## Start THE INPUT
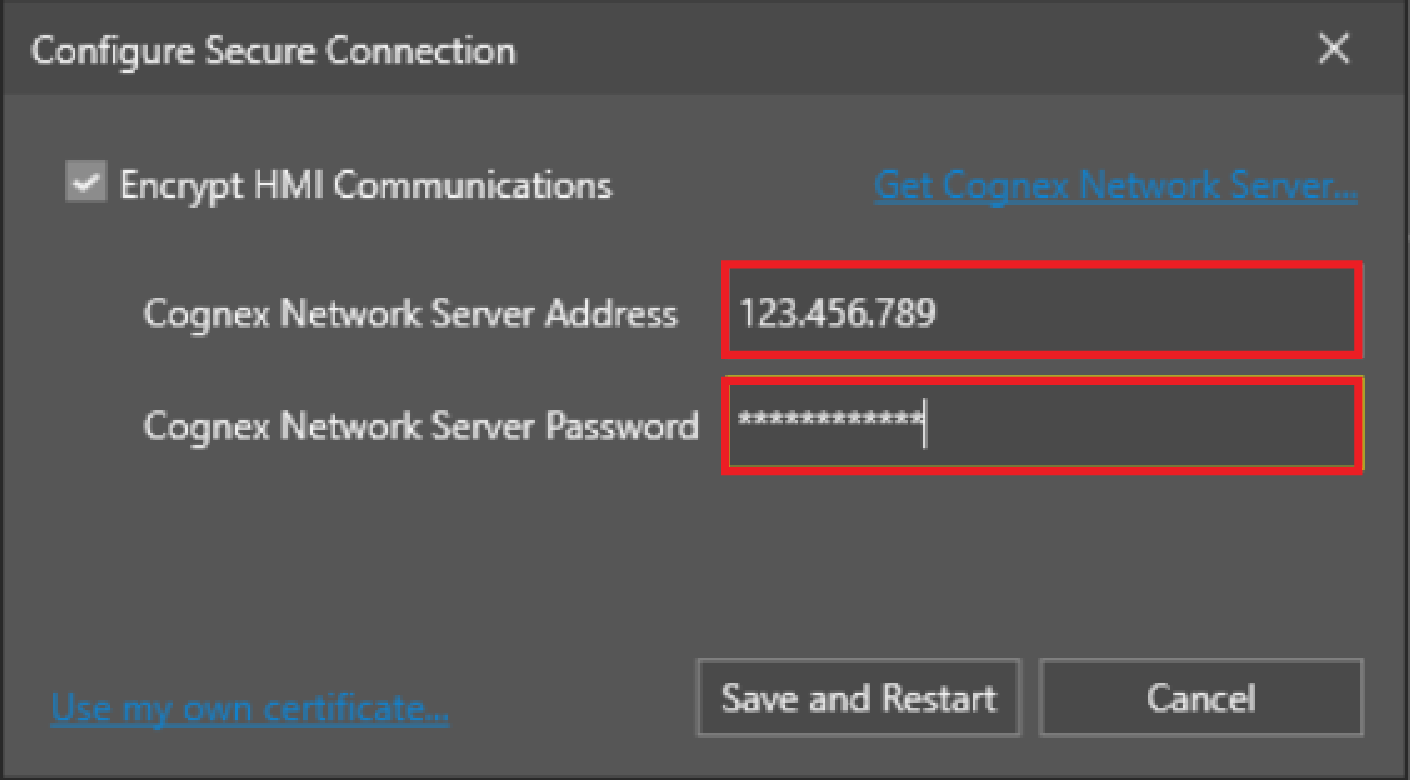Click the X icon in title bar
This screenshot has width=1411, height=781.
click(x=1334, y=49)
## End THE INPUT
## Start THE INPUT
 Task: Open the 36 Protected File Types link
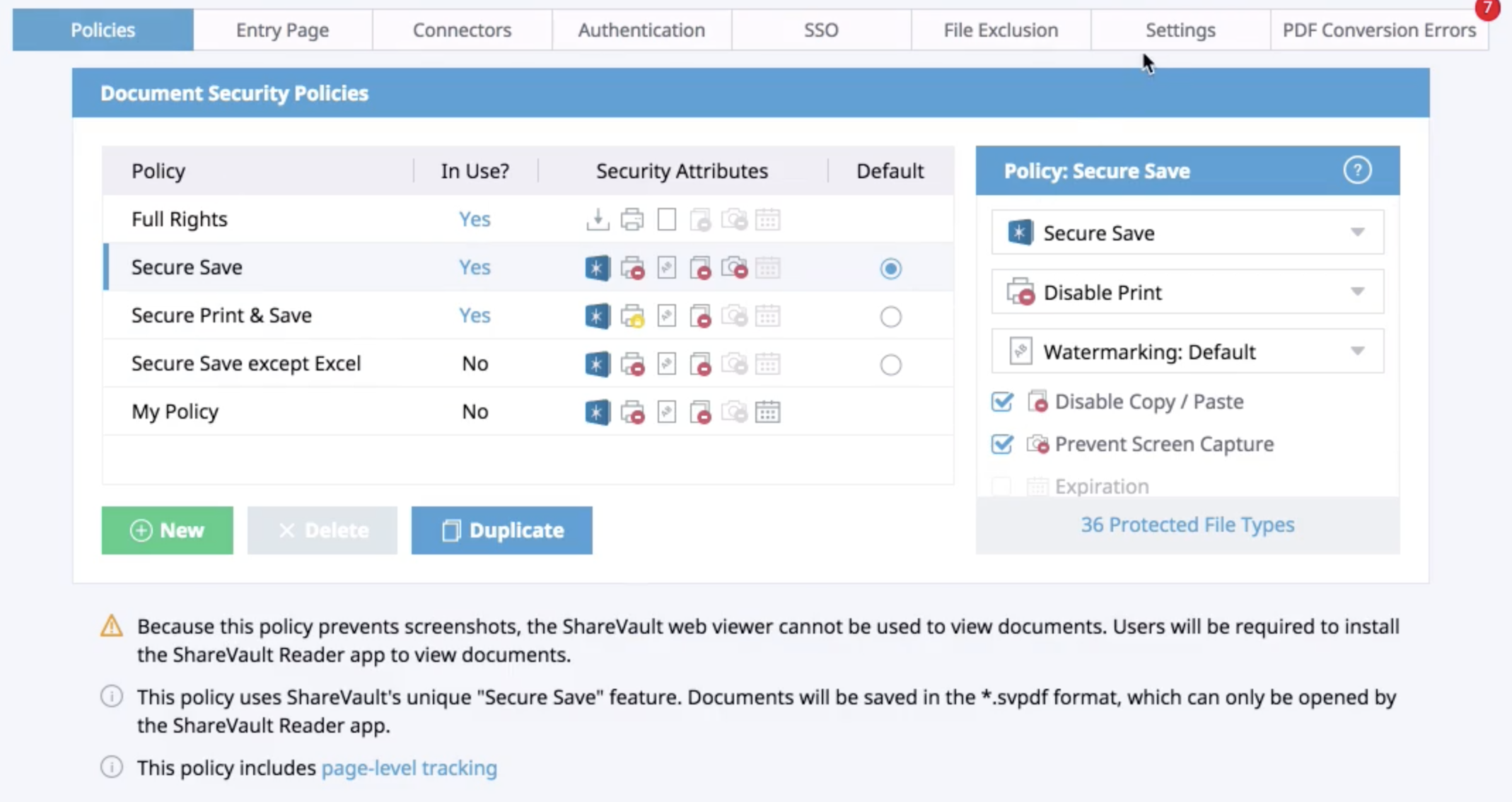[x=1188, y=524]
## End THE INPUT
Retype the rows beginning at the line that contains "Click the X icon in title bar" and ending after the line that contains "click(x=1334, y=49)", both included, and omit the pictures.

Click the X icon in title bar
This screenshot has width=1411, height=781.
click(x=1334, y=49)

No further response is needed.